• Data for review
══════════════════════════════

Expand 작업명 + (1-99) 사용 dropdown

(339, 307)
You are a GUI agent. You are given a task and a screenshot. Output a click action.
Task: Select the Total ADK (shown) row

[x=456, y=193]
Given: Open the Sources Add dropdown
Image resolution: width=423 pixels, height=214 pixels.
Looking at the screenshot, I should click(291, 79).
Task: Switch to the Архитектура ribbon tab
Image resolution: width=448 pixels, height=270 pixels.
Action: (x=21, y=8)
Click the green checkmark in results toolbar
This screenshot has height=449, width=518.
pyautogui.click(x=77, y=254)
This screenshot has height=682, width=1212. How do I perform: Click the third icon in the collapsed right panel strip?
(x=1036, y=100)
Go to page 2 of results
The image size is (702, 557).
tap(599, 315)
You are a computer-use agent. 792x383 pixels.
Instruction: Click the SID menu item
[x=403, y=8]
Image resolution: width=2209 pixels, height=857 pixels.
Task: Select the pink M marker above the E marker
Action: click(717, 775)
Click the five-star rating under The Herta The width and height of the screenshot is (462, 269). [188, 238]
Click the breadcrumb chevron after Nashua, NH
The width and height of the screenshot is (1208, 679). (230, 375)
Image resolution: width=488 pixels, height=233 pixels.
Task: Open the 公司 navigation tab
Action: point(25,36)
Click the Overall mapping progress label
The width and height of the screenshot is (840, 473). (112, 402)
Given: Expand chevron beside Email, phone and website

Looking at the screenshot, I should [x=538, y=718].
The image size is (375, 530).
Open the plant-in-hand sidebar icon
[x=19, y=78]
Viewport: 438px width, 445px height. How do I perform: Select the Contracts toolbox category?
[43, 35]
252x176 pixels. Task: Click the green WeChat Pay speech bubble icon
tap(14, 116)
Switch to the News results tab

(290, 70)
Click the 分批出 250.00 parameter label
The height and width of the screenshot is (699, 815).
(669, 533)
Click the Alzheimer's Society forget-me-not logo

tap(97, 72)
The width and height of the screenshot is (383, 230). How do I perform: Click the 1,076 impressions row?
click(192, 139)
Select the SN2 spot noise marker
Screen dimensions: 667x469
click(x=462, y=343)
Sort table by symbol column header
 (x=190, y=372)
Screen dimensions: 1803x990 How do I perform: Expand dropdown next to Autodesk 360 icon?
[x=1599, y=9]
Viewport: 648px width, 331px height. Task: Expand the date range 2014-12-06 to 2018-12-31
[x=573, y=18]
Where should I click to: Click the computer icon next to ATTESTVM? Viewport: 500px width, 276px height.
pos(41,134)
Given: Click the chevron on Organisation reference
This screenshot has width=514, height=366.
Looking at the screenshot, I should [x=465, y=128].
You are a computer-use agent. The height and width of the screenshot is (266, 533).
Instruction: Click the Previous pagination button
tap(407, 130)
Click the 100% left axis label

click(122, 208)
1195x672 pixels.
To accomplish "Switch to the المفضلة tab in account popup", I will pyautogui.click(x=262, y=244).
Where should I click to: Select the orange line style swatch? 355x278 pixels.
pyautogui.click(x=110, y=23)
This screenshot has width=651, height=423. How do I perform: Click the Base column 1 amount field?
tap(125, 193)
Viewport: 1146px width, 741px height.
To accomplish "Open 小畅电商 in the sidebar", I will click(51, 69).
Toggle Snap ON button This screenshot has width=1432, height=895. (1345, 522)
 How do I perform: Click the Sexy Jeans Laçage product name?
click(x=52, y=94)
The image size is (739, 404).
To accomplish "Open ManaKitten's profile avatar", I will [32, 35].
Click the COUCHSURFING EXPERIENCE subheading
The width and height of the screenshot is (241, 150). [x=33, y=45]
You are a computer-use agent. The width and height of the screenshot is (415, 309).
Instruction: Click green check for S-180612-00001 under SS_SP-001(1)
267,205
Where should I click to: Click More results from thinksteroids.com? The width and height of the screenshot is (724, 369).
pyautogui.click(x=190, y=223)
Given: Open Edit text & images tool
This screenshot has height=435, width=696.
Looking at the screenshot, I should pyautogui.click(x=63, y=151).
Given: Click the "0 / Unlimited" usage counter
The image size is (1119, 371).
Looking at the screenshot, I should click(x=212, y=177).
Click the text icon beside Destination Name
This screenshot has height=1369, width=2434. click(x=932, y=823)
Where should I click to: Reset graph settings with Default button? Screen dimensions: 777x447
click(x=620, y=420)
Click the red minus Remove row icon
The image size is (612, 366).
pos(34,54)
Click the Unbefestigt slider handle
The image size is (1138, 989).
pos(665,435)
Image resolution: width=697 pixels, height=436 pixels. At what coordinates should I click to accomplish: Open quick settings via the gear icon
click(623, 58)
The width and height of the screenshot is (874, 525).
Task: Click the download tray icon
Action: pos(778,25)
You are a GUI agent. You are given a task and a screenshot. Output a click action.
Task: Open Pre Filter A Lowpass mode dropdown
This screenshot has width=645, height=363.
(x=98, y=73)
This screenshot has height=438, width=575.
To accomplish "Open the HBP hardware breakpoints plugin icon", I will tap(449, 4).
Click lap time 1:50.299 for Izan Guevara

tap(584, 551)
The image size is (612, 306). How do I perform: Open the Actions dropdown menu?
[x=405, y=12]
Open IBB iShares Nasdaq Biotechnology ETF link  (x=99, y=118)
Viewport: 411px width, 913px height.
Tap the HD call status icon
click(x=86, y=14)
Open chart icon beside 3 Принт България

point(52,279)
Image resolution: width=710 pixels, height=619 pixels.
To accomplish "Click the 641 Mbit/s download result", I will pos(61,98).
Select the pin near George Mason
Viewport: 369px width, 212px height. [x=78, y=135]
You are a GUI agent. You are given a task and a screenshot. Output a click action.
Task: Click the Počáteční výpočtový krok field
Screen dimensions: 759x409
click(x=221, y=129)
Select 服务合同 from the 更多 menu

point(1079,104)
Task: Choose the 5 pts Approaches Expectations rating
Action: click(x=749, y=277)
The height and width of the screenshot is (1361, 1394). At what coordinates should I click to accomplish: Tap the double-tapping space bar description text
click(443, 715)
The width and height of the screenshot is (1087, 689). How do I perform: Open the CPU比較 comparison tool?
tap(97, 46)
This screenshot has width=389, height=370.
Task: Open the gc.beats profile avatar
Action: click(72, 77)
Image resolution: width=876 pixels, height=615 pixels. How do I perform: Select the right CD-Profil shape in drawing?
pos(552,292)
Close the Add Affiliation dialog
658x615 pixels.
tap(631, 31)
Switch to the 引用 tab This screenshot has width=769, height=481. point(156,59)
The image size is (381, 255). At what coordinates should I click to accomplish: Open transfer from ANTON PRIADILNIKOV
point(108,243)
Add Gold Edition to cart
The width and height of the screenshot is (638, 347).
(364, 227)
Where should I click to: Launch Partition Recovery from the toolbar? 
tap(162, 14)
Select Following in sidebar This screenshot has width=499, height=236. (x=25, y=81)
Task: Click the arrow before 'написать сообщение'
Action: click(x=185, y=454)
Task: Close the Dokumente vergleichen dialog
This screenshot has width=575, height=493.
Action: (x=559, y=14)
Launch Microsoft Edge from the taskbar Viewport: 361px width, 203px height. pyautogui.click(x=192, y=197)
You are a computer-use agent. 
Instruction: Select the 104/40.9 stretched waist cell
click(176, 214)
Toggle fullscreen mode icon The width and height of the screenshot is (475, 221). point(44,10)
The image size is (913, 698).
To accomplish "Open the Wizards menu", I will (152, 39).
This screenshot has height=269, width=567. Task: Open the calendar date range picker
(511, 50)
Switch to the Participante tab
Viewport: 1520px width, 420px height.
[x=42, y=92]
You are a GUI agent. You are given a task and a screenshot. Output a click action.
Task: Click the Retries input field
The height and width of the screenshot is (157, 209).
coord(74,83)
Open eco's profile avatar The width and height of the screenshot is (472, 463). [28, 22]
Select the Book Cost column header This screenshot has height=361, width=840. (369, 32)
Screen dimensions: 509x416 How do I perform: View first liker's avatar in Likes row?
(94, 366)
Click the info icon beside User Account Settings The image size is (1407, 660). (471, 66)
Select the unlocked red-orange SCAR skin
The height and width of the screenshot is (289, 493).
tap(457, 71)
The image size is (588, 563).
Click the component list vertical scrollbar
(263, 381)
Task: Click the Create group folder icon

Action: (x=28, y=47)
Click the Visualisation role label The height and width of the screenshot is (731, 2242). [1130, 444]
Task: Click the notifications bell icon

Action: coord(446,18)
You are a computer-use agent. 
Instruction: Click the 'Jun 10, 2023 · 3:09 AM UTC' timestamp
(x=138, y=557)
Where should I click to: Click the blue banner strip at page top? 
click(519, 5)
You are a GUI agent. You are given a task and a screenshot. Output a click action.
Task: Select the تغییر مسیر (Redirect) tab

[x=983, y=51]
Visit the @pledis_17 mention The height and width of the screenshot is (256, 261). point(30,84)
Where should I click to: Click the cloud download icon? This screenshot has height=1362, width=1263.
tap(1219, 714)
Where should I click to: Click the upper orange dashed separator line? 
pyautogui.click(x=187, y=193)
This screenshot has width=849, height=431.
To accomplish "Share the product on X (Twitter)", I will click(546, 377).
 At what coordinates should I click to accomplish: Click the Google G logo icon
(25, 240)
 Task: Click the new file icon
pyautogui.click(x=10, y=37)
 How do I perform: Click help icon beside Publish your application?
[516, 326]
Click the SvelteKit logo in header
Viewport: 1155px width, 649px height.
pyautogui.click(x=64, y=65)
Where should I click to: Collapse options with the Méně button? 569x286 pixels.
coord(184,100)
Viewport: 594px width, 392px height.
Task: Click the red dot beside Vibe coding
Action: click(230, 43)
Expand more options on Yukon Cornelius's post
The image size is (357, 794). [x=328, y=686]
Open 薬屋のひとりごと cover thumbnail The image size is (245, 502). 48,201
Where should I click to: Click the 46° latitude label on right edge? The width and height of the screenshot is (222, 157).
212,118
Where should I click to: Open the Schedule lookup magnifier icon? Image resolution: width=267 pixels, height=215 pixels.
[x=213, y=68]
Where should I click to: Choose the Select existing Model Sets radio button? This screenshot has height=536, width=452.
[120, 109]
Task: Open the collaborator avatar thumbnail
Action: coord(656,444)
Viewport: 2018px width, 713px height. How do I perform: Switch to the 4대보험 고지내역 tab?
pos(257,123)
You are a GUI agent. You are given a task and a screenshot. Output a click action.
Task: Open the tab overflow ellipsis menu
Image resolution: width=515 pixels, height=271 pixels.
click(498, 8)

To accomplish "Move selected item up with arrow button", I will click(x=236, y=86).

══════════════════════════════

• What is needed
Set down exactly the lines from the start of the records to the line with "Task: Switch to the Архитектура ribbon tab". Include that line, and add nothing more.

• Output below
Expand 작업명 + (1-99) 사용 dropdown

(339, 307)
You are a GUI agent. You are given a task and a screenshot. Output a click action.
Task: Select the Total ADK (shown) row

[x=456, y=193]
Given: Open the Sources Add dropdown
Image resolution: width=423 pixels, height=214 pixels.
Looking at the screenshot, I should click(291, 79).
Task: Switch to the Архитектура ribbon tab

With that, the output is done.